Lo sobrenatural, lo fantástico es una constante
del anime en general y de éste en particular.
El Rahxephon
no es un arma corriente, sus pilotos tienen que ser
elegidos, pero esta elección no la realizan los
seres humanos ni los Mulians,
es un ente sobrenatural, el Ixtli,
independiente de todos, libre y poderoso, poseedor de
todos las claves, arbitrario y lleno de misterios, como
el mismo Dios, quien elige a los suyos y los hace despertar.

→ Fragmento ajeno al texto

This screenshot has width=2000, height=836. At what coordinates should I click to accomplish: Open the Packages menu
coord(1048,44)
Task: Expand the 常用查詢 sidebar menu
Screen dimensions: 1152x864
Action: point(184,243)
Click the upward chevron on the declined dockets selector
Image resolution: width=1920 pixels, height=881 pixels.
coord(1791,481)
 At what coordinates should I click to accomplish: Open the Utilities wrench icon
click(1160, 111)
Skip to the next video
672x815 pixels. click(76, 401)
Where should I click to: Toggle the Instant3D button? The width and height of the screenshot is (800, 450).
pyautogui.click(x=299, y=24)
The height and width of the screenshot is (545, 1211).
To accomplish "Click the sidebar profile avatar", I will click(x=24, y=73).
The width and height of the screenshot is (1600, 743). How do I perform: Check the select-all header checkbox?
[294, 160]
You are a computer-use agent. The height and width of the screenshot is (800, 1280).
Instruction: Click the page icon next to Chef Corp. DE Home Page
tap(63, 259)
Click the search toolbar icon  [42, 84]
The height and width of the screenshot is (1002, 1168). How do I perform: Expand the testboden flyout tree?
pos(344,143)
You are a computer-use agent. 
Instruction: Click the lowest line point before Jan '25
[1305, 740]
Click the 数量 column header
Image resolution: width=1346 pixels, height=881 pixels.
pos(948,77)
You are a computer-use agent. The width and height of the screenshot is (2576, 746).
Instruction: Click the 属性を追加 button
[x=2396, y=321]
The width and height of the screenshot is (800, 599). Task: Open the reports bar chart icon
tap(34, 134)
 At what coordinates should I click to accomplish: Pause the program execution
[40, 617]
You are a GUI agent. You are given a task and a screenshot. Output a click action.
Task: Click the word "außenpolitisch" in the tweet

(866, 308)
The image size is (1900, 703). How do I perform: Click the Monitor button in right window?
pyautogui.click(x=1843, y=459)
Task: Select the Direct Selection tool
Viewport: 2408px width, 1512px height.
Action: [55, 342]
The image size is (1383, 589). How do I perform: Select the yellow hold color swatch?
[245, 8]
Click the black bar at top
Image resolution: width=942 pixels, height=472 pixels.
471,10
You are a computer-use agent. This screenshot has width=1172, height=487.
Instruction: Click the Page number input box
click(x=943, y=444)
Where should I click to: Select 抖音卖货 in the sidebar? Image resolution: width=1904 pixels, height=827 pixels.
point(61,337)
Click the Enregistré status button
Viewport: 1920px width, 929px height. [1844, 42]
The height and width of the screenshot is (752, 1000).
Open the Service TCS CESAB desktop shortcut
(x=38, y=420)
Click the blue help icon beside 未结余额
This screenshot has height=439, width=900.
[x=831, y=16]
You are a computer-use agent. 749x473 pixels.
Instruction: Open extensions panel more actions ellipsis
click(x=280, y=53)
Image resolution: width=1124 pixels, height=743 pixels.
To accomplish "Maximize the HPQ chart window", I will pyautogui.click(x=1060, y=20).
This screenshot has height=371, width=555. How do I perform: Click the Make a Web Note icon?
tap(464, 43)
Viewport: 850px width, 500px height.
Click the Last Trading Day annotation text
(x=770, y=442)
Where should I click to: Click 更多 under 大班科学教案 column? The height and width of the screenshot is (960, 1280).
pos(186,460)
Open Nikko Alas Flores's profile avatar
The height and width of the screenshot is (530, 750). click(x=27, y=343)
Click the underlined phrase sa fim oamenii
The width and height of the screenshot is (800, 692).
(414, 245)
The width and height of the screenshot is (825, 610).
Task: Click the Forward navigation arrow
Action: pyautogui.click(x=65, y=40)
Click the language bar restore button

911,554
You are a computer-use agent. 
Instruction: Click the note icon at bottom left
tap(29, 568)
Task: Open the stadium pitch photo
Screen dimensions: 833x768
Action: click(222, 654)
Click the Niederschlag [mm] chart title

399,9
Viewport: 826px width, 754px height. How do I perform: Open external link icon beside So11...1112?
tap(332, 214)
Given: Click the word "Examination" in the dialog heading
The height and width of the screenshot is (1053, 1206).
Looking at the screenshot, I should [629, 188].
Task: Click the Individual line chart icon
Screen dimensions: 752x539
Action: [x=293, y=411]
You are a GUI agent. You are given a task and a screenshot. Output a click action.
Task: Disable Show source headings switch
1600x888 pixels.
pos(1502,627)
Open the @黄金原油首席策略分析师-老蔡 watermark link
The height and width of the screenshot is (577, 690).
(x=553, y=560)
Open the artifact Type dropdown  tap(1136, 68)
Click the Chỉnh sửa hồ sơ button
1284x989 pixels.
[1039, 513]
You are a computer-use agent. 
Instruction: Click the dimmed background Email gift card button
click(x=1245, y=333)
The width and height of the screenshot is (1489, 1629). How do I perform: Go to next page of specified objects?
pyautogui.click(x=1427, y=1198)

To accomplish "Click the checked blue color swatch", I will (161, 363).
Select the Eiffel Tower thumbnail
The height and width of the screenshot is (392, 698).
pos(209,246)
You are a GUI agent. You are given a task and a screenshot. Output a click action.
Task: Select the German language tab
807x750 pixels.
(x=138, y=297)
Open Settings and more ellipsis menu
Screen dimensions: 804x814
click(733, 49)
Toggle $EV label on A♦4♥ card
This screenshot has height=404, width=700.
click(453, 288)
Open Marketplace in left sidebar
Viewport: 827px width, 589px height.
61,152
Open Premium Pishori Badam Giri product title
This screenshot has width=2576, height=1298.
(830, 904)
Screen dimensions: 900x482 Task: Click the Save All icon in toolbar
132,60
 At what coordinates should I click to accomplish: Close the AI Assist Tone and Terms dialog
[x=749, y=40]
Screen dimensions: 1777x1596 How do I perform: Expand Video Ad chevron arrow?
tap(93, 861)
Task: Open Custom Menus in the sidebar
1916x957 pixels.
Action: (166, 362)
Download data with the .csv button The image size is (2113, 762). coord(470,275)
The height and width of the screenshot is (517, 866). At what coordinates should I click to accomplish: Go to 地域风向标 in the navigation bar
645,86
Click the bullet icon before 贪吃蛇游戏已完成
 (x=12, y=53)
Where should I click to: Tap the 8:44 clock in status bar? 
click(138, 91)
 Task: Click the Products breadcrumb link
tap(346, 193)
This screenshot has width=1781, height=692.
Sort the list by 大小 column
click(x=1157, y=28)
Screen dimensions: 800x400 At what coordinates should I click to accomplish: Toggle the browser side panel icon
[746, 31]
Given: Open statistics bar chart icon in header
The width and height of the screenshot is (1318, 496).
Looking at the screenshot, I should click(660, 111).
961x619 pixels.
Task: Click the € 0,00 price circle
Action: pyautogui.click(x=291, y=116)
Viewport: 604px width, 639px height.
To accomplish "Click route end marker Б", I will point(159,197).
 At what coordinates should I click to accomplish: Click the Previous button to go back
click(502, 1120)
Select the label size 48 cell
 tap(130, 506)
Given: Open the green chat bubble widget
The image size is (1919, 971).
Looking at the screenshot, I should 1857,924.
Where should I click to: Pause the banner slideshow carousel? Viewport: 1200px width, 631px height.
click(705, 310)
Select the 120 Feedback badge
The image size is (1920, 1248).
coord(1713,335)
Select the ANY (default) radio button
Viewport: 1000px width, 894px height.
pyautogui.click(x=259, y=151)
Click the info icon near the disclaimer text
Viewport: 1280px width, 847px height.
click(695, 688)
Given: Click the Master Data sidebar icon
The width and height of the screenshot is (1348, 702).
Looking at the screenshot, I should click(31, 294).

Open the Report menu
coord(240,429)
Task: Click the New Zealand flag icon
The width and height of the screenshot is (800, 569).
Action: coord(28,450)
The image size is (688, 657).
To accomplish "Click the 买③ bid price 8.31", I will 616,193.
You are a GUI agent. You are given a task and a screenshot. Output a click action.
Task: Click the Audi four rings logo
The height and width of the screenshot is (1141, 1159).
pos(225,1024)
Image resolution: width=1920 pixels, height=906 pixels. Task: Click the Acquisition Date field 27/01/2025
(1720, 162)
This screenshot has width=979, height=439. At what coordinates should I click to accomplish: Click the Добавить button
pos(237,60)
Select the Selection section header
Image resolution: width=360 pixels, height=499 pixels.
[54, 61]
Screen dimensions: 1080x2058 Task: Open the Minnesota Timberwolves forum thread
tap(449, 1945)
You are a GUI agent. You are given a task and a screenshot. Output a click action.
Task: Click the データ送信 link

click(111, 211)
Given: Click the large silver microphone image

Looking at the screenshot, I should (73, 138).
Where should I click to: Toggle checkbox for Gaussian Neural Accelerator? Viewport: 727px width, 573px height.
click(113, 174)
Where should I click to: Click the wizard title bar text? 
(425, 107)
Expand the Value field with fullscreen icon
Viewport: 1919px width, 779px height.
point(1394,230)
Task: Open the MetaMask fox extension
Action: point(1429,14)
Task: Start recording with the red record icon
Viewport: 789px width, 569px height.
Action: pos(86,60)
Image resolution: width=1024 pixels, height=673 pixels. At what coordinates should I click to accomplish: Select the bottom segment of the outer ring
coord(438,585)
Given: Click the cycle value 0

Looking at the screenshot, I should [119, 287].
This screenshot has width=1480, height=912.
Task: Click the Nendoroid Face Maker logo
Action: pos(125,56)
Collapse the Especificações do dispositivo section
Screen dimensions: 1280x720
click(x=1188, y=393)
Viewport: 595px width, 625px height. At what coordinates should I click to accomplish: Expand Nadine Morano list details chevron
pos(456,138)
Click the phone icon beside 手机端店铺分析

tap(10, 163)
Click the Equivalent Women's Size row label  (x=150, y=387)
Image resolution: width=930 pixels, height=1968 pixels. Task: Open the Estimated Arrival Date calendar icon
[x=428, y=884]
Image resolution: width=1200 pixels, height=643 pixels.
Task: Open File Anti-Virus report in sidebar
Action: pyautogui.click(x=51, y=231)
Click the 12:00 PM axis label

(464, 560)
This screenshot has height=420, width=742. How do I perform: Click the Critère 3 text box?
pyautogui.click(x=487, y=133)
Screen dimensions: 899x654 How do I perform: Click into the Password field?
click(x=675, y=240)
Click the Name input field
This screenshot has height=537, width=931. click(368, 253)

Despertar. Expresado en términos e imágenes
religiosos. En el caminar sobre las aguas. En el huevo
de la vida que debe abrirse. En el ángel que
desciende a la tierra, extiende su mano y salva a los
creyentes. En un goce sobrehumano que aniquila cualquier
otro que hayamos podido experimentar.
Despertar. ¿Pero a dónde? Varias veces
a lo largo de la serie el telón de la realidad
se rasga. El mundo que creíamos firme y real,
se revela una mentira. No podemos vivir ya en él
y tenemos que saltar a la nueva realidad que se
ha abierto ante nosotros, aunque nada nos asegure
que ésta
sea la verdadera. De hecho, Ixtli,
el guía de los elegidos, no reconoce realidad
alguna.
Porque este es un concepto budista. Todo lo que vemos
y experimentamos no es más que un sueño
y una ilusión, pero tampoco existe una realidad
auténtica en la que podamos despertar. La única
salvación que nos queda es soñar conscientemente
nuestro propio sueño, modificar lo que creemos
realidad hasta crearnos nuestro paraíso. Cantar
la canción prohibida y traer la armonía
al mundo, como dice el propio Ixtli.
No deja de ser una conclusión pesimista que
el único medio que pueda existir para cambiar
el mundo, para devolverle la armonía, como se
dice en esta serie, sea un medio sobrenatural, el único
de cuya inexistencia estamos seguros.